Braised Rabbit; Why would I want the ‘whole’ rabbit?

When we first moved to Andorra, in 1997, one could find freshly killed rabbits hanging from hooks, even in the poshest supermarket.

One did have a choice of having it skinned and cut up or taking it home doing the task oneself.

I like rabbit – both as a cuddly pet and on my plate, but I’m not very good with the whole skinning, (or plucking) and butchering bit.  (And, yes, I know where my meat comes from.)

I never bought rabbit in Andorra.

Then we moved to France.

There is always whole, skinned rabbit in the butcher’s case, but, again, I passed.

I’m quite certain that, with my lack of skill, I would have, um, butchered the job of cutting it up.

Last week I saw a whole cut-up rabbit, all neatly arranged on a pretty pink styrofoam tray, enclosed in cling film.

My kind of rabbit.

I bought it.

Rabbit

I wasn’t at all surprised to find the kidneys and liver tucked into the package; after all, they are an important part of many rabbit dishes.

I was absolutely stunned to lift up the last leg and find the head.

For 12 years I didn’t buy rabbit because I didn’t want to deal with this….

And here it is:

Rabbit head

What the F### am I supposed to do with a rabbit head?

I don’t mind knowing that my food once had a face…. I just prefer not to have it looking at me from the frying pan.

I mean, come on….. Look at those eyes!

Okay, I won’t go there.

Let’s just say….

Rabbit Head – R.I.P.

It was removed from the kitchen…. with all due respect, of course.

Then I braised the rest of it.

Braised Rabbit in Red Wine

If you’ve never had rabbit – the meat is dark, like chicken thighs, and very moist and tender.

And delicious.

Braised Rabbit

1 whole, cut-up rabbit   4 legs and 2 back ‘saddles’, enough for 3 or 4 servings
3 medium leeks
3 cloves garlic
1 bouquet garni
3 bay (laurel) leaves
1 cup chicken stock
2 cups red wine
1/2 cup tomato sauce
1 tbs olive oil
2 tbs cornstarch (maizena) dissolved in 3 tbs water

Heat oil in a heavy skillet or Dutch oven.  Add the rabbit pieces and brown on both sides,  Remove and set aside.
Slice leeks, mince garlic.  Add leeks, garlic to pan and sauté until tender, about 5 minutes. Pour in the chicken stock and stir well, getting up any browned bits on the bottom.  Return rabbit to pan, add all remaining ingredients, cover and simmer for an hour. 
When done, remove rabbit and cover to keep warm.  Remove bay leaves and bouquet garni.  Increase heat under sauce and slowly add cornstarch mixture, stirring until thickened and clear.  You may not need all of it. 
Spoon some sauce over the rabbit and serve.

Braised Rabbit Leg


BTW, recently whole rabbits, fur and all, have been on display in the local supermarkets.

Still…. Not for me.

8 thoughts on “Braised Rabbit; Why would I want the ‘whole’ rabbit?”

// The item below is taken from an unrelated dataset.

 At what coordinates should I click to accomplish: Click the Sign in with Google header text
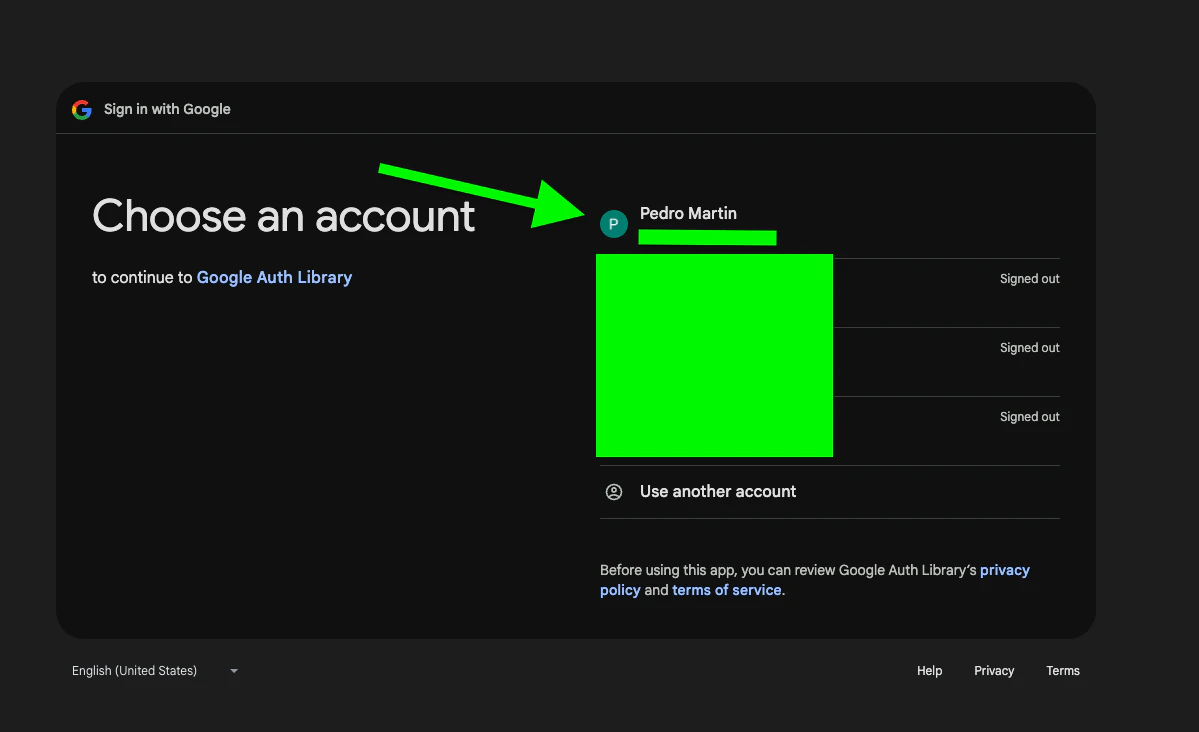pyautogui.click(x=167, y=109)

  1. Love, love rabbit. Always eat it when available on the menu in Europe. No, I would not have liked to find the rabbit head under the legs. That would have really turned me off. It is not readily available, if at all, in USA. I will wait until next spring when we go back to France to eat more rabbit. Actually, grew up with eating wild rabbit that my brother killed on his hunts. I think I could cut one up, remembering how my mother did it. The innards, including head, were always tossed.

  2. should I be glad at least the ears not there…
    remind me of my very first day in barcelona. I went to local market wanting to buy chickens… the bodies were all cleaned but their heads always ‘unshaved’ (not my kind of chicken either)…

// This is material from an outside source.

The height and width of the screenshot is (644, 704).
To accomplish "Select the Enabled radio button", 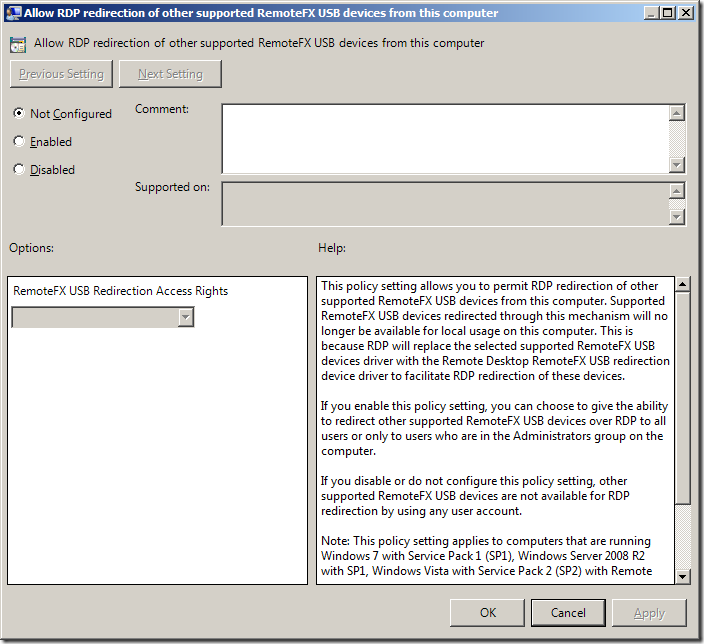I will 19,142.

  3. oh dear 😎 I try and be realistic and informed about where my meat comes from but that would have been a little hard to deal with. Especially as an unexpected surprise.

  4. Love rabbit! Heck I always wanted to grow them just for consumption. However, there is that whole I would have to kill it, gut, it and carve it gets me. Dang feelings!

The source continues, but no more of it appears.